Il primo è il momento inaspettato, personificato da Kairos, la divinità del tempo opportuno, che nell’antichità si contrapponeva a Kronos, il dio del tempo sequenziale all’interno del quale per lo più concepiamo le nostre attività ordinarie. L’ansia procurata dall’immersione negli spazi della reclusione domestica, impostaci dalle autorità per ridurre il contagio, può o far emergere psicosi latenti o regalare il piacere del tempo ritrovato per la famiglia, le buone letture, la meditazione e, per i credenti, la preghiera – con il pensiero rivolto a chi soffre. Il reporter Paolo Rumiz, dopo una vita dedicata ai viaggi nello spazio e nel tempo, scrive che il limite della soglia di casa gli si presenta ora quale epifania di percorsi interiori diversi e appassionanti. Nel momento in cui le città si fermano, ai loro abitanti, compresi nei gusci delle case, degli appartamenti o dei posti di lavoro, è concesso un movimento diverso, quello del pensiero, dei sentimenti e delle idee. E proprio tale movimento immateriale in ogni epoca ha alimentato le rinascite urbane dopo le crisi.

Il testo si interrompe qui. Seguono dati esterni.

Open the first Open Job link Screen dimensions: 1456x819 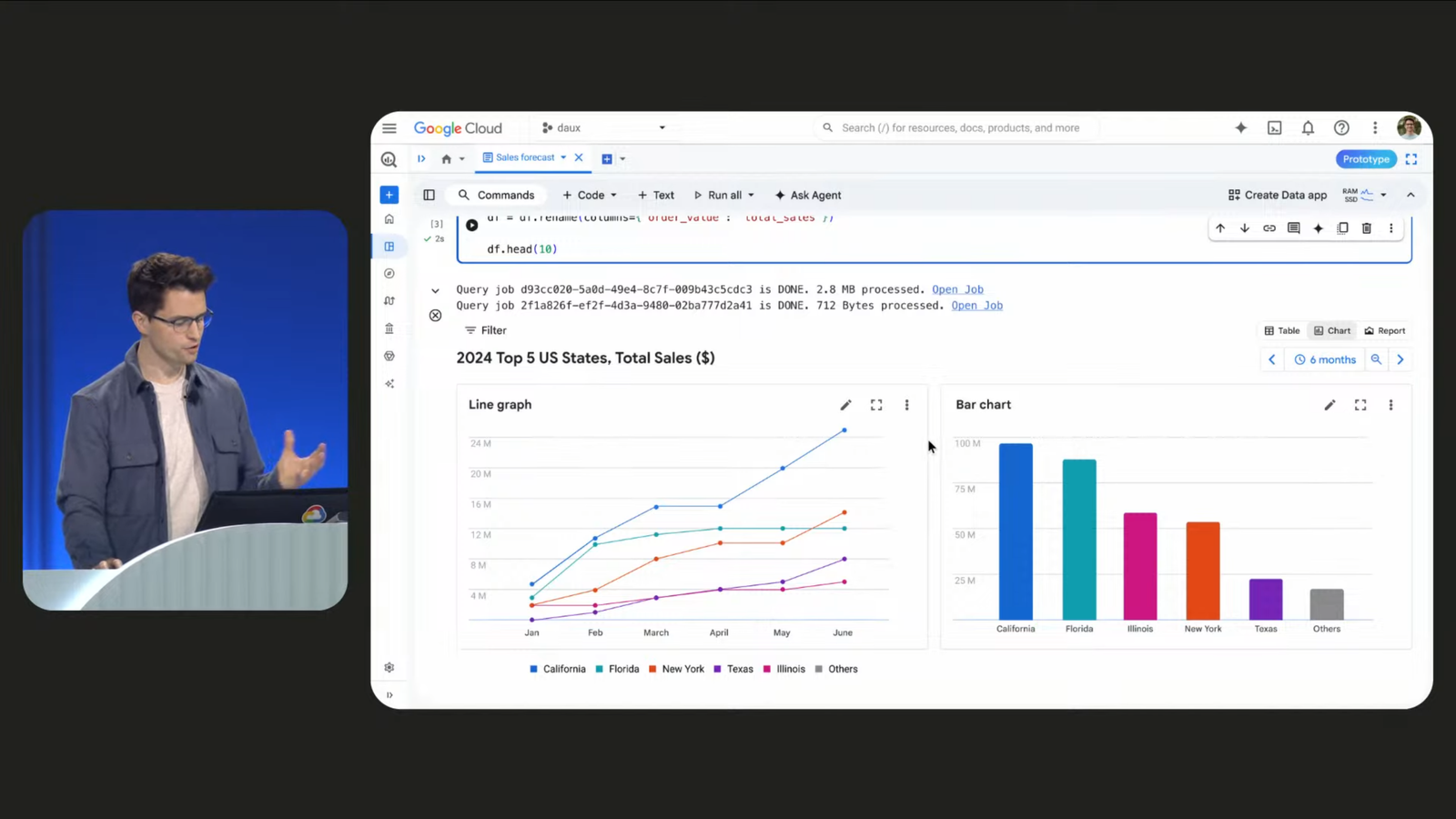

Il secondo fattore è quello del limite, personificato da Nemesi, la dea che punisce l’hybris, la smodatezza dell’uomo. Nella Babele del villaggio globale, vaticinato da Marshall McLuhan, ci eravamo illusi che il trionfo della tecnica ci preservasse da minacce primitive come la pandemia, quando invece l’interconnessione fra i continenti assicurata dai voli aerei spianava la strada proprio alla diffusione delle infezioni. Il virus ci restituisce alla misura della saggezza, ci obbliga a fare i conti con i temi rimossi dell’imprevedibile, della morte e del sacro e impone la solidarietà fra comunità fino a ieri rivali. Se il compito delle città era ed è quello di garantire la sicurezza all’interno del loro perimetro, oggi il virus ci impone di prendere atto che il perimetro si è spostato al mondo intero, e che – come ammoniva il poeta Paul Valery, – le considerazioni puramente nazionali portano le nazioni alla rovina. La ricerca di un vaccino ci ha costretti a comprendere che il successo di un ricercatore, ovunque esso si trovi, diverrebbe quello di tutti, perché siamo concittadini di cosmopoli.